As I settled into my upper deck seat for the Badgers-Zips game earlier this month, I was anticipating watching the scoreboard lights putting the amperage test to the max.
Expecting a shootout between the gun slinging Charley Frye from Akron and the potentially powerful offense of the Badgers would make for an enjoyable afternoon. Little did I realize that a side effect of a high scoring game would reveal an intriguing story.
The story would not be the usual focus you read on who scores the big touchdown or who put up the big numbers on offense. Instead, I realized from the opening kickoff we would enjoy watching a super-human effort from some guy on the UW kick coverage team wearing No. 10.
After watching the opening kick off to Akron, I scrambled for my program to see who this crazy kid was flying down the field and taking on the human wedge. The wedge is a strategy that every football team in America uses to attempt springing their return man for maximum yardage. Sort of like running into the snow plows we see on the highways during Wisconsin winters. Only this kamikaze was taking out the plow by himself!
"No. 10 Chris Catalano, LB, 6-1, 206, SR/JR, Thousand Oaks, California," I read as I was shouting to my friends next to me what great show this was going to be! Obviously from the upper deck he didn't look that big, but we all know coaches look for the faster and more agile players to sacrifice their bodies on the special teams, not to mention the guys who may be a little off center! And usually that means the smaller guys. They have something to prove to the coaching staff, they need to be noticed by the coaches so they can get more minutes on the field. This is an effective, albeit precarious manner to accomplish it however. It turns out that Catalano is a career special teams guy who is knocking down wedges for a third season in the Cardinal and White.
The majority of these guys were star athletes in high school. Catalano was actually the 1999 state prep player of the year in California, which is no small task. He also carried a 4.0 grade point in high school, so he couldn't be too crazy could he? But he, like the others on the bomb squad, want minutes and what better way to show your toughness and intestinal fortitude than by knocking down three guys at a time?
I couldn't wait for Wisconsin to start scoring so I could watch Catalano take out three guys on the same hit, running full throttle down the field! And neither the Badgers, nor Catalano, disappointed me on this beautiful summer-like afternoon.

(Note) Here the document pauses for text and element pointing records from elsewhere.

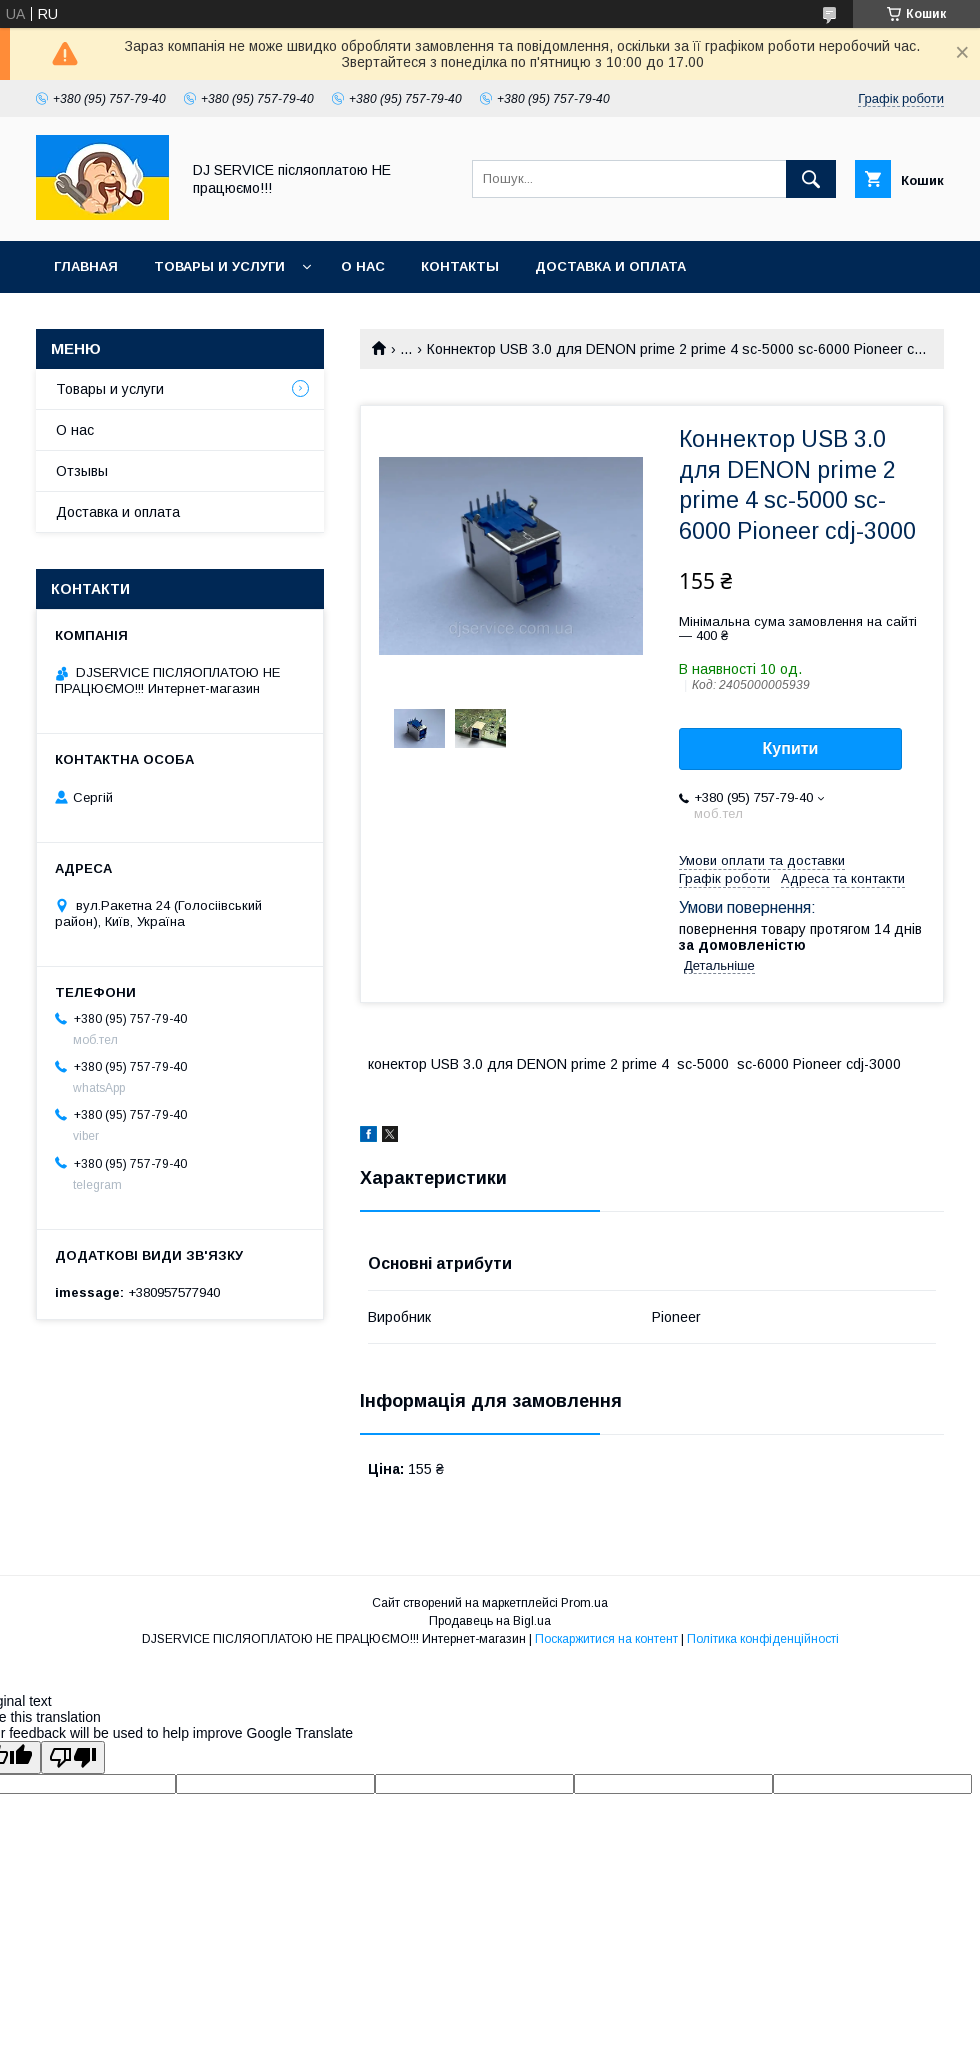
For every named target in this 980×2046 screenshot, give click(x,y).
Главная (86, 266)
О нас (363, 266)
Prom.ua (584, 1603)
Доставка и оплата (610, 266)
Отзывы (82, 471)
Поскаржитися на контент (606, 1639)
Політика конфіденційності (763, 1639)
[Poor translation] (73, 1757)
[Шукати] (811, 179)
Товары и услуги (219, 266)
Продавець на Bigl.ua (490, 1621)
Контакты (460, 266)
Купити (791, 748)
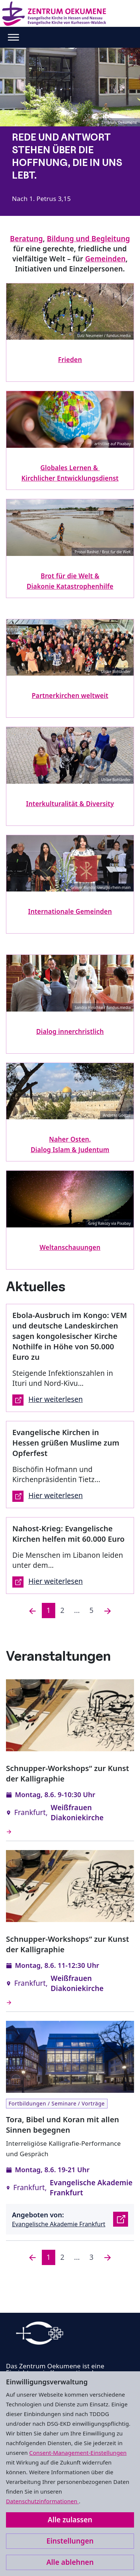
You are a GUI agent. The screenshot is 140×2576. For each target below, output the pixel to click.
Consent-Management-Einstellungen (78, 2452)
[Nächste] (107, 1610)
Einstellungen (69, 2541)
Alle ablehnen (70, 2562)
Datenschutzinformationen (42, 2501)
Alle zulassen (70, 2520)
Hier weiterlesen (47, 1400)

Every kickoff, good old No. 10 was giving his growing fan club in rows 25, 26, and 27 of section BB, enough to talk about until the next kickoff.
Watching the mundane and routine aspects of a game, like special teams, has always been an afterthought for most football fans. But coaches know better. Special teams coach Brian Murphy knows too. "I really give all the guys on special teams a lot of credit," he said. "Whether they are starters, whether they are backups, whatever their role is, all of those kids play hard on those special teams. They know it's an important part of our program."
So no matter where you sit to watch the Badgers. In the upper deck, the student section (they're usually standing), the expensive seats, or on television, keep you eyes peeled for guys like good old No. 10, Chris Catalano. You can bet the return team is making sure they know where he is.